Investigation and findings

Before getting started, we exhaustively investigated problems with the teacher creation and student consumption experience.

Watching 200+ Hotjar recordings of teacher and student usage. These were great for observing teachers in the wild.

Having exploratory calls where we observed relevant subject teachers create a labeling question from scratch.

Looking at analytics to understand funnel drop-offs and patterns in labeling content across our public library.

Below were some core findings from our investigation.

Taking a step back

One key observation from Hotjar and research calls was, teachers almost always start by finding or picking an image. But our WYSIWYG editor dumped everything in front of the teacher. Should image selection be the first step? What about image generation?

It was 2024, image generation models were expensive, imperfect and difficult for teachers to prompt, they were still getting used to AI.

So we decided to help teachers find the right image instead, and tore down the image selection modal into a simpler layout that emphasised Google Image Search.

Experimenting with vision models

We starting prompting to see how much intent LLMs can infer from an image selected by a teacher, and figured that we can generate labels easily.

But so many different labels can be relevant for the same image.

label-types — An image of a heart can be used to ask a variety of questions

Image wasn’t enough, we needed to capture more intent from the teacher on “what concepts do they want to assess the student on?”

Our early iterations tried solving this by asking for a label category.

Label creation UI with separate controls for label category and number of labels.

We started with asking teachers to provide the category of labels they want to generate, along with no of labels.

Label creation UI with label category options that include the number of labels.

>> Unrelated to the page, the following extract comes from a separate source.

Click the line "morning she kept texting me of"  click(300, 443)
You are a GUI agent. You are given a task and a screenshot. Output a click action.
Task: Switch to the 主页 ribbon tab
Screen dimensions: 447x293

But we realised that no of labels and label category are closely associated. For example, “Chambers of heart” should ideally be 4 labels. It doesn’t make sense for it to be a choice, so we combined them.

I had this epiphany, Why not generate a set of questions that teacher can ask, after image selection step? Questions capture teacher's intent on what to ask perfectly, and teachers can preview the labels by hovering on the questions.

Below is the final interaction pattern we built for showing the generated results.

The questions and labels generated by the model had to be,

Diverse, with varying levels of difficulty to capture a wide range of teacher intent.
Accurate, with the model generating correct labels for a given image.
Positioned correctly on the image (the most difficult part)

To improve label generation quality, we provided the grade and teaching subjects context about the teacher along with the curriculum they are using and the estimated progress made in course content based on time of the year.

For label positioning, I added some abstraction by chopping the image into a 5x5 grid and asking the model to share (x,y) coordinates in the grid instead, which performed better than asking for raw coordinates but was still unreliable. So for our first release in 2024, we simply provided all labels and asked the teacher to reposition them.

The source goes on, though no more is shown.